The figure numbered 9゜15 in Figure 3 was positioned at the lower left figure in Figure a), and the figure numbered 9゜15 in Figure 2 was positioned at the lower right figure in Figure 2 (a), and the respective images were obtained by passing through the second forming aperture. Draw with a 5-hot shaped beam.

In this way, it was confirmed that the conventional example shown in FIG. 6 required 595 shots to be drawn, but could be drawn in only 17 shots.

(Effects of the Invention) As explained above in the embodiments, according to the present invention, beam formation can be performed using an aperture made in accordance with a figure that appears repeatedly in a pattern to be drawn, so that it is possible to form a beam using Compared to the conventional method, the number of 5-hots is dramatically reduced, and the drawing throughput is significantly improved.

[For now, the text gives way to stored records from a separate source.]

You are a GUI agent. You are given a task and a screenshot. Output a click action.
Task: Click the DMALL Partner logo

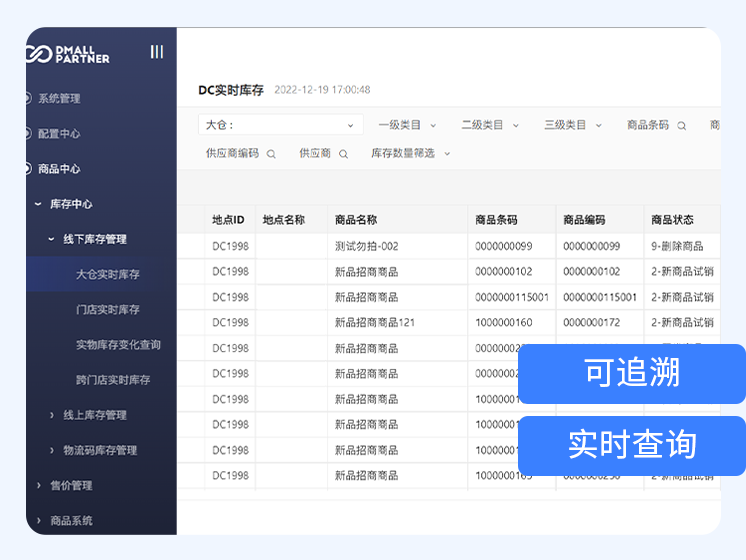(70, 53)
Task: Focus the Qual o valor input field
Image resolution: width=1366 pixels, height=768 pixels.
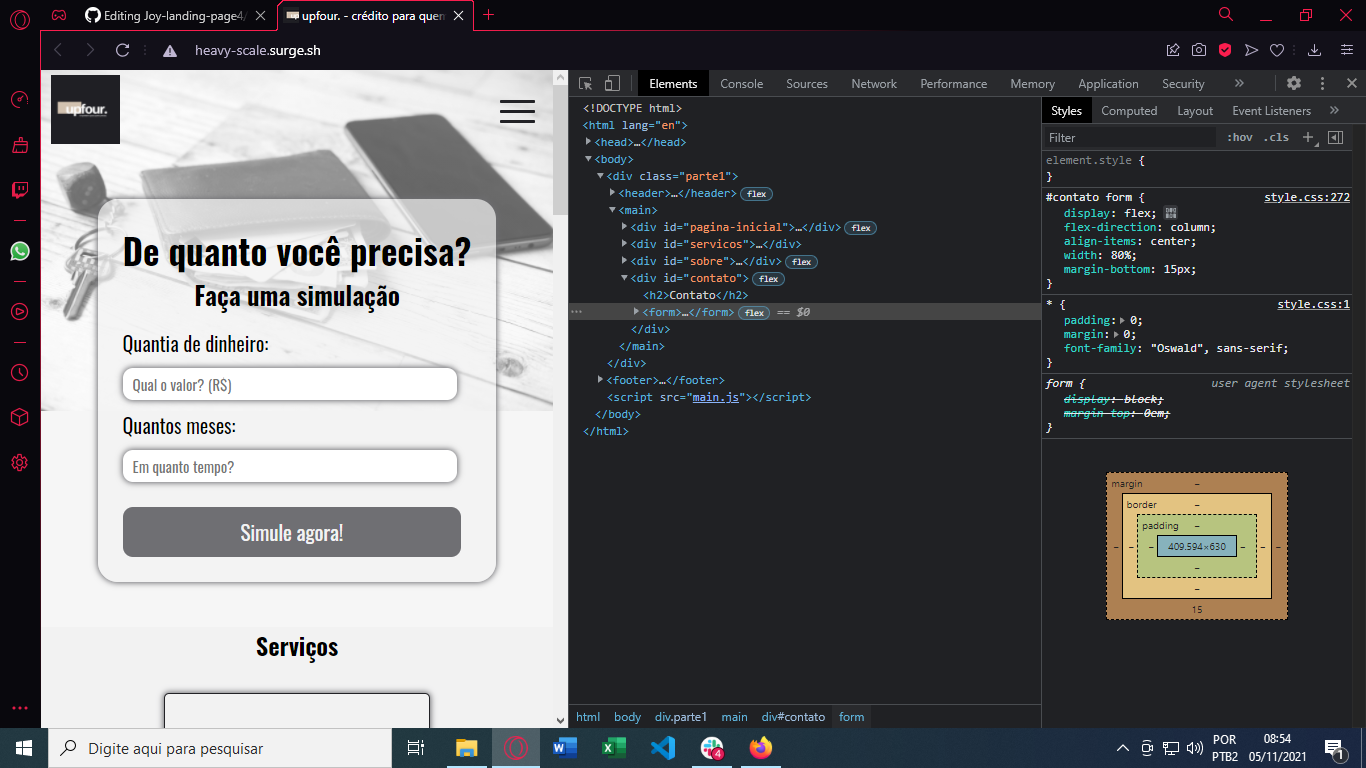Action: [290, 385]
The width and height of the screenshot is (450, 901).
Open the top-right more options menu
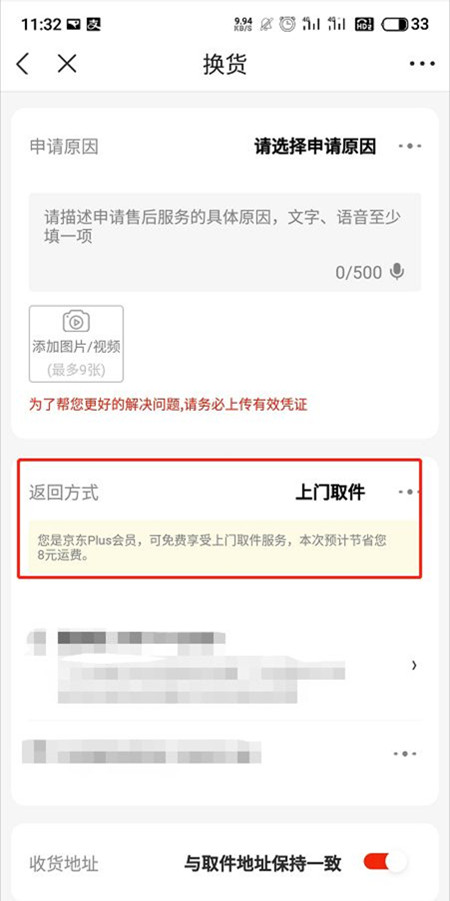tap(422, 64)
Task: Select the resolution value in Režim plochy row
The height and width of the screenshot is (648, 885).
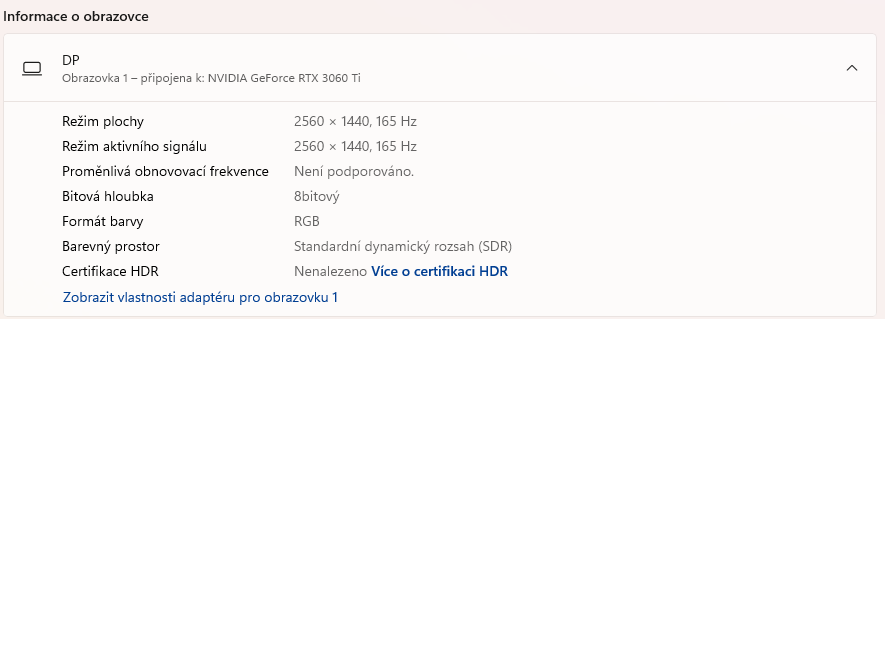Action: [x=355, y=121]
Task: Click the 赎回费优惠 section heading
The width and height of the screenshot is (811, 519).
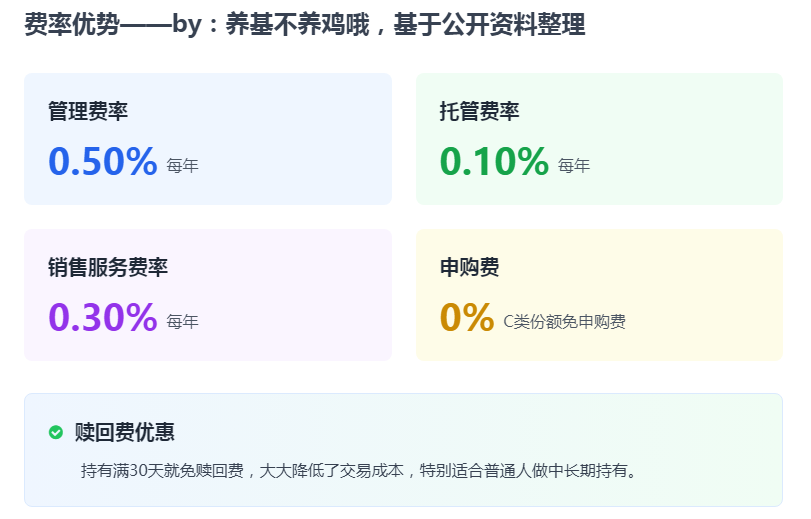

Furthermore, compared to the conventional method, there is less need to approximate and draw a diagonal rectangle using a triangle or the like, so data processing time can also be reduced.

According to the present invention, a dedicated aperture for the pattern I to be drawn is prepared in advance, and while being replaced,
It becomes possible to draw with high throughput.

[Brief explanation of the drawing]

FIG. 1 is a plan view showing an embodiment of the present invention, FIG. 2 is a plan view showing an example of an aperture shape, FIG. 3 is a view showing a memory pattern of the present invention, and FIG. 4 is a variable shaped beam type electron beam. A diagram showing a conventional example of an exposure apparatus, FIG. 5 is a diagram showing division of sho when drawing a memory pattern in the conventional method, and FIG. 6 is a diagram showing a memory pattern. 1... Electron gun cathode, 2... Vacuum pump, 3...
-Air lock valve% 5...Click stop aperture (first molded aperture)%6...Second molded aperture. Agent Patent Attorney Noriyuki Chika Yudo Takehana Kikuyu Figure 3 Figure 4

Claims (1)

[Claims] Multiple sets of apertures are placed on a rod-shaped thin plate, etc., and the plate with the apertures placed on it is fixed to a click-stop type screw and attached to the lens barrel of the electron optical system. , a variable shaped beam type electron beam characterized in that a desired aperture is selected by rotating the click stop screw, and writing is performed using shaped beams of various shapes formed using this aperture. Exposure equipment.